#### CONSIGNA DEL EJERCICIO:
En el texto sobre la conmemoración del golpe de Estado de 1976, ¿qué cargo tiene Francisco Torremare?

#### FRAGMENTO DE ORIGEN:
···
La conmemoración del 44º aniversario de del golpe de Estado de 1976 se vio obligada a suspenderse por primera vesz en muchos años, en el marco del aislamiento obligatorio decretado por la pandemia del coronavirus.
«Este 24 de marzo no nos encuentra en Plaza de la Memoria como cada año debido a las medidas de prevención por la emergencia sanitaria. Pero no dejamos de conmemorar el Golpe genocida de 1976 y de recordar a las y los 30.000 detenidos-desaparecidos, a las 10.000 presas y presos políticos; a los miles de exiliados y sobrevivientes; y reivindicamos sus luchas en organizaciones sociales, sindicales, estudiantiles y políticas», indicó un comunicado.
En diálogo con Radio 3, el copresidente de la Asamblea Permanente de Derechos Humanos Francisco Torremare planteó que el cambio de paradigma tras la asunción de un nuevo gobierno implicará una mejora en las políticas públicas sobre derechos humanos.
«Un contexto que nos deja afuera de las calles y las plazas argentinas, en donde hace mucho más de treinta años que estamos: se hará de otra forma, militando desde las redes sociales y colgando pañuelos en nuestras casas. No queremos estar ausentes en un día de conmemoración necesaria porque no implica dejar de recordar lo que es necesario recordar un 24 de marzo», observó.
···
Datos de localización por coordenadas de píxel:
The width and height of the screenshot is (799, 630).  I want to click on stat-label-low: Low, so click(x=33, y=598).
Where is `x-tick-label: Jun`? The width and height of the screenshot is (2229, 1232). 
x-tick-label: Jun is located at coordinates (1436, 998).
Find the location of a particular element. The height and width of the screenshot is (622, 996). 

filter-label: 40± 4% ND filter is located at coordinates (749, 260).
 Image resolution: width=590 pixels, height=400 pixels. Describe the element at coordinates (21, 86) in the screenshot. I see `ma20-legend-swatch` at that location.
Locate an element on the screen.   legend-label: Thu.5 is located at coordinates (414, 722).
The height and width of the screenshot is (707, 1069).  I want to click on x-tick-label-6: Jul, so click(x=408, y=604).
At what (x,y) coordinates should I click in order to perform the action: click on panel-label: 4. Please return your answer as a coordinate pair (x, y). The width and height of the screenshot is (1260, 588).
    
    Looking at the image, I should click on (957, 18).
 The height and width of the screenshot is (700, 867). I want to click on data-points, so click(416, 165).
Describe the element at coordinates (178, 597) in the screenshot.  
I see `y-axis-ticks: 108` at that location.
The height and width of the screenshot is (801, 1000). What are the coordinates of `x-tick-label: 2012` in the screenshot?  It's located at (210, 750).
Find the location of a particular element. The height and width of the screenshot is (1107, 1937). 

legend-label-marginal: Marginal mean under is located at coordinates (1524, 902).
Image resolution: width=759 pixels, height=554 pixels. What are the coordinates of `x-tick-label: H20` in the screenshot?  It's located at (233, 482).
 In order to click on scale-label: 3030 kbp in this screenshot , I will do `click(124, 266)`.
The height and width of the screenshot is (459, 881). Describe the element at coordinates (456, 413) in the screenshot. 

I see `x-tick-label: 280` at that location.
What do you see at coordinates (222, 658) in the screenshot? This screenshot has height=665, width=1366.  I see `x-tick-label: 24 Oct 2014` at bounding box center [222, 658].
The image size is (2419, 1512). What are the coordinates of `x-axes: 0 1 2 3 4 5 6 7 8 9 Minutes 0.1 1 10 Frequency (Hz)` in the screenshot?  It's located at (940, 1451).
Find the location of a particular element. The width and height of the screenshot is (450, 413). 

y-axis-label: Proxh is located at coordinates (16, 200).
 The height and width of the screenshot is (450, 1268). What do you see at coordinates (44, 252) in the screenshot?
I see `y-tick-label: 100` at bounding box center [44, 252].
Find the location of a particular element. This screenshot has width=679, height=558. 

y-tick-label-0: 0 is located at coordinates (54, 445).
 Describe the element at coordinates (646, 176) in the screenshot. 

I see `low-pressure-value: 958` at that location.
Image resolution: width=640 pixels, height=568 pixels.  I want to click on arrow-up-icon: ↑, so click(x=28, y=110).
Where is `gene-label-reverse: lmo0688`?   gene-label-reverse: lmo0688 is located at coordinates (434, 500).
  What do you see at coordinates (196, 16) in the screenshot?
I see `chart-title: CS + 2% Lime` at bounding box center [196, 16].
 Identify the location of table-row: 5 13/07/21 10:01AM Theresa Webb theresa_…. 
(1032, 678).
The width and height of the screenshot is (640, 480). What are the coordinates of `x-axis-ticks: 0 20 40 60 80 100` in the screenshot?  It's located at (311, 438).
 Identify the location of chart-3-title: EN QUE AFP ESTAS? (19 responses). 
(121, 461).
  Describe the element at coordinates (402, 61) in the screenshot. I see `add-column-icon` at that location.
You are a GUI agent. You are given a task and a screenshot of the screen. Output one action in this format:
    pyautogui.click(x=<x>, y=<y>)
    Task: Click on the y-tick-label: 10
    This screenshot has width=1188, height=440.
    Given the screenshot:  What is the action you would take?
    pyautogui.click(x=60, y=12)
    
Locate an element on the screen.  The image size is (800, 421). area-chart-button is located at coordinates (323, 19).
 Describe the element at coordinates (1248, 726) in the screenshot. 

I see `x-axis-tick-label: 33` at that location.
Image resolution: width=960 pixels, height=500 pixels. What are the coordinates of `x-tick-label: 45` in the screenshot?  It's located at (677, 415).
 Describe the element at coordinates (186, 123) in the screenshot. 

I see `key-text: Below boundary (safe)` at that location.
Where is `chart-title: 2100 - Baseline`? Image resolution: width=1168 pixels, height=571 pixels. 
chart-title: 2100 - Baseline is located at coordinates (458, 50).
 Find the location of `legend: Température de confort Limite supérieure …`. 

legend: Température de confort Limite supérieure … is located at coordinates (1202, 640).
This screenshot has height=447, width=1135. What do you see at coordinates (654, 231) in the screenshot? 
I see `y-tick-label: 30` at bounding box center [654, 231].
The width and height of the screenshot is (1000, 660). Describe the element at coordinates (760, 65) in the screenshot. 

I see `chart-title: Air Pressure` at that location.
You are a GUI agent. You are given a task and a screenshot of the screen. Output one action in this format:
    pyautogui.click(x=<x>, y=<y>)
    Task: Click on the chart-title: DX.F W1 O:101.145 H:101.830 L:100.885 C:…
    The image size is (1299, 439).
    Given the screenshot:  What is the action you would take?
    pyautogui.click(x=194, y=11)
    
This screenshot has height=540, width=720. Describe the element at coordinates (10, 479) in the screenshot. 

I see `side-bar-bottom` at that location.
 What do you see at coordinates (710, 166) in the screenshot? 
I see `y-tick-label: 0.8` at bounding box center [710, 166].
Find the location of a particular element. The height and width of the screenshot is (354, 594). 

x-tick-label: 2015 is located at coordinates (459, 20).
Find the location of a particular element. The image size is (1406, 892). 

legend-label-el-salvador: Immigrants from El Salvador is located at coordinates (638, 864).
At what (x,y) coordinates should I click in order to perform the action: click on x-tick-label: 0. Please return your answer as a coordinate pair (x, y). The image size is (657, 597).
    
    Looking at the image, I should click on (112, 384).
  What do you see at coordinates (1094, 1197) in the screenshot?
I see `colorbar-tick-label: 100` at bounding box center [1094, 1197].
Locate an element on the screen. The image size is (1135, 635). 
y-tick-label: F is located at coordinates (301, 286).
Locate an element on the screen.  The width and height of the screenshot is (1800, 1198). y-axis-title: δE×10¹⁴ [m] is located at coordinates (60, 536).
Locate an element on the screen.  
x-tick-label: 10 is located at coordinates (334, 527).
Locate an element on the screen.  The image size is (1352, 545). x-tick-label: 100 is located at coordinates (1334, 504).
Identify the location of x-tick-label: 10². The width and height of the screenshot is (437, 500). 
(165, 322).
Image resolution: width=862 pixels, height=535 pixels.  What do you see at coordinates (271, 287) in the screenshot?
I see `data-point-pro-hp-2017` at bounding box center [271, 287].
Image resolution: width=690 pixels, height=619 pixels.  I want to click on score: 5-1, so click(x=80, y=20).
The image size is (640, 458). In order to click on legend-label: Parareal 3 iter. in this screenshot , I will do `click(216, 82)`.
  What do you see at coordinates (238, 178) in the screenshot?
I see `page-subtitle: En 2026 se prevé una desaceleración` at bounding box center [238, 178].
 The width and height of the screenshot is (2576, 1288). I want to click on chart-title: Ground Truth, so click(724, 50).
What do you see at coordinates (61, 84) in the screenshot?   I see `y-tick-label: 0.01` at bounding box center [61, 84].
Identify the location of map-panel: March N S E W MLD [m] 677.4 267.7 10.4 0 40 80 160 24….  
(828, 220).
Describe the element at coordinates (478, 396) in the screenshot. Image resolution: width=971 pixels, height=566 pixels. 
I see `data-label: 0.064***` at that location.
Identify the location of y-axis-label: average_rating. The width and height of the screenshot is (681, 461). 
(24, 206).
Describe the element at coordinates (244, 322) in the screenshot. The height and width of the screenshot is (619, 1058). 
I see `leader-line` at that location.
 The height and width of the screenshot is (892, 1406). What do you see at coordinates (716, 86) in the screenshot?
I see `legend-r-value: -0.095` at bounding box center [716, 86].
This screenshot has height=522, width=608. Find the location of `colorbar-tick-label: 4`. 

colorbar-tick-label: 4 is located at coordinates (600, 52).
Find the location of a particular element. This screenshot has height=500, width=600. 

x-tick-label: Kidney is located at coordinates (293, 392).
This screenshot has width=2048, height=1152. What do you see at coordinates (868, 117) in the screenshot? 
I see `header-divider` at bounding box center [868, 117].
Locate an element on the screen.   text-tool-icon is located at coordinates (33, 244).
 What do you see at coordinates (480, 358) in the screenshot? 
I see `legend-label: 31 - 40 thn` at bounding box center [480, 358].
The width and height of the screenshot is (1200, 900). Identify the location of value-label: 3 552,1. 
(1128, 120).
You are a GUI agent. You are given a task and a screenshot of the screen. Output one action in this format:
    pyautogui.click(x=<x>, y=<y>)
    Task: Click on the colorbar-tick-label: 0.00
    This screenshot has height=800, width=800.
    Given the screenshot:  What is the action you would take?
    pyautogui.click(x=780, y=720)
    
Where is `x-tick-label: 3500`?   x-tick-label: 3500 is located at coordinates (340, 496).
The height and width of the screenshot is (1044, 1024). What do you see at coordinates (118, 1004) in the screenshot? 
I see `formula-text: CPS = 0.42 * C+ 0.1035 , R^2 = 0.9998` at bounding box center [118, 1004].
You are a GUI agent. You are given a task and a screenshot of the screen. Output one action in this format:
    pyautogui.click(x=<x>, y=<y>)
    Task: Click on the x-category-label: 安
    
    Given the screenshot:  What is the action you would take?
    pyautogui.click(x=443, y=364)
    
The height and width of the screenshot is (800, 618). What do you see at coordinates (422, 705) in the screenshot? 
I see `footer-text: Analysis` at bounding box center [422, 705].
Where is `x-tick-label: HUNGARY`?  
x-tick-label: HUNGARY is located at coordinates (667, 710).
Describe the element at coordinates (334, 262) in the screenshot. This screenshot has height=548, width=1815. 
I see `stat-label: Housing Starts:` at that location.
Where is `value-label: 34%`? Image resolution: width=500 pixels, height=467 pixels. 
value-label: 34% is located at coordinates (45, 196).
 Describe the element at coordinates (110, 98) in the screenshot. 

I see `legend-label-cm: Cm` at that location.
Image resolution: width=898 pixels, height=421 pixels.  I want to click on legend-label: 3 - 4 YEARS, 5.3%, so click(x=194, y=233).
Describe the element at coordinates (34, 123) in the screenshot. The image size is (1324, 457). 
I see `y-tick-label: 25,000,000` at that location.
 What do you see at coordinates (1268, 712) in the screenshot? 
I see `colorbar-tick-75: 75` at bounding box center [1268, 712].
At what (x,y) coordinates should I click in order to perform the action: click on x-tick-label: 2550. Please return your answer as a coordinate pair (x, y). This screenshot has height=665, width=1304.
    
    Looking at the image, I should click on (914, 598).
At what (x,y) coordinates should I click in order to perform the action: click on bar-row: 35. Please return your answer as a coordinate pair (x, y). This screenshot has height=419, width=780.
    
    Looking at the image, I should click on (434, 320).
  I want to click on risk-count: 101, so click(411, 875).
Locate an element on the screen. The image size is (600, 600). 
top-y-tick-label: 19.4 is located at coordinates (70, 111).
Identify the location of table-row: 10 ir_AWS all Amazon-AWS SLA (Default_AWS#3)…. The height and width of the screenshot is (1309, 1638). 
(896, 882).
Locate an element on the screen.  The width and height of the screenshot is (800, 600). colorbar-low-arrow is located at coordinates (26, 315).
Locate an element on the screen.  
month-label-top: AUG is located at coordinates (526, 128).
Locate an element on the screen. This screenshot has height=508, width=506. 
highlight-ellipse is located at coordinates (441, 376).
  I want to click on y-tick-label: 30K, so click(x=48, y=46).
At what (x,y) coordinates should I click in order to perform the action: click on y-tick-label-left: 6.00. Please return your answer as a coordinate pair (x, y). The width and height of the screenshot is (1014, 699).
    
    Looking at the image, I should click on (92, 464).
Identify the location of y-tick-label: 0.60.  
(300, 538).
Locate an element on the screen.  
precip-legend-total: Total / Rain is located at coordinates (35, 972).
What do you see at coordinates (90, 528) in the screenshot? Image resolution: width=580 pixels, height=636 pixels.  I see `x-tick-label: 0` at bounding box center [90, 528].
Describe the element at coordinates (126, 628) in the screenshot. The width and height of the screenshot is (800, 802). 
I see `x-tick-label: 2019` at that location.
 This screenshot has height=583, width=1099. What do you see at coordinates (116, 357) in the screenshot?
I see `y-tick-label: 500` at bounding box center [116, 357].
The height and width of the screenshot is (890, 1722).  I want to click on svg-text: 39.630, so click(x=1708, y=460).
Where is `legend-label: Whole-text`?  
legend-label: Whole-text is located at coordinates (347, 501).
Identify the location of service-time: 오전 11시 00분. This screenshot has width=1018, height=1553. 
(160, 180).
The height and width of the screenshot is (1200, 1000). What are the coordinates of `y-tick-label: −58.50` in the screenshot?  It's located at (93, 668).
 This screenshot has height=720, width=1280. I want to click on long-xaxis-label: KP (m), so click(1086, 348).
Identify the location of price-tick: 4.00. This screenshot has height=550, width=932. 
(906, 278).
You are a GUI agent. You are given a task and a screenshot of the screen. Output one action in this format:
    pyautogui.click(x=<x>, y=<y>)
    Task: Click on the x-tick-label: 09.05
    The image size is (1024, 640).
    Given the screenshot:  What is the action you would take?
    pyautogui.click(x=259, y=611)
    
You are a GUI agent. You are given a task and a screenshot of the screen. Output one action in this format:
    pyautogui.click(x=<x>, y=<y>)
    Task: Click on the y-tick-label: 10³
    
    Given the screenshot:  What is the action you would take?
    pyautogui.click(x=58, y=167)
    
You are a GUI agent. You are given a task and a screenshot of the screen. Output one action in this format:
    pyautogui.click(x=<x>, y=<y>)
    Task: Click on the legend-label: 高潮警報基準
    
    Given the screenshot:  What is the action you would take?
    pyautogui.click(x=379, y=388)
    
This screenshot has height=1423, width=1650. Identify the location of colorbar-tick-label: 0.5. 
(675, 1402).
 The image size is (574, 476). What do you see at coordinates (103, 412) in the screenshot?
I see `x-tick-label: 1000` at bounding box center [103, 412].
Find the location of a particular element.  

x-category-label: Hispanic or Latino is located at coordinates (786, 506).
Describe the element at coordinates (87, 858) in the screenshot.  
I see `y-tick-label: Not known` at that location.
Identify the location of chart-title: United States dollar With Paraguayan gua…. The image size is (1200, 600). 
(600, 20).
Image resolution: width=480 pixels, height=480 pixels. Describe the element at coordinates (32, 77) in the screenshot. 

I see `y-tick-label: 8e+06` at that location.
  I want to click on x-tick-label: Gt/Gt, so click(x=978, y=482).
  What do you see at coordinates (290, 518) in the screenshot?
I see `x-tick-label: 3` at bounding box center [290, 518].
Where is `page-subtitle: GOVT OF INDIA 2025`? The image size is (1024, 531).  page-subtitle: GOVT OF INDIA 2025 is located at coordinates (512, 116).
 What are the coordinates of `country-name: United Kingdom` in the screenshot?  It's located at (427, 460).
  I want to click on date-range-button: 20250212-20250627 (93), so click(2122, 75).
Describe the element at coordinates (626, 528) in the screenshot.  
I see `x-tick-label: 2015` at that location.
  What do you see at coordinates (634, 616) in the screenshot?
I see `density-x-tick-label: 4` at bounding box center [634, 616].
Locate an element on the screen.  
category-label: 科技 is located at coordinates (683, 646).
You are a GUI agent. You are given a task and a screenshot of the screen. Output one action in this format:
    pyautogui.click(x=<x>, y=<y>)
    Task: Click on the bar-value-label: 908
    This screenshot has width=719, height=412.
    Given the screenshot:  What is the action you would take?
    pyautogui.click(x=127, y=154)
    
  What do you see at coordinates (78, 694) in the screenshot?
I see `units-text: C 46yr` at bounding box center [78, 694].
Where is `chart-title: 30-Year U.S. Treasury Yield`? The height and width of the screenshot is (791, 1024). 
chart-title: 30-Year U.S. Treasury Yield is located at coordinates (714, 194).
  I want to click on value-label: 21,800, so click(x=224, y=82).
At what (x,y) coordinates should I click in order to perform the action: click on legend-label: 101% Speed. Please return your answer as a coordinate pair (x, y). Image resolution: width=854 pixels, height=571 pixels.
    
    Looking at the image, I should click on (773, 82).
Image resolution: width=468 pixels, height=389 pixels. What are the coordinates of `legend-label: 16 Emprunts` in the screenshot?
···
#### TU RESPUESTA:
Es copresidente de la Asamblea Permanente de Derechos Humanos.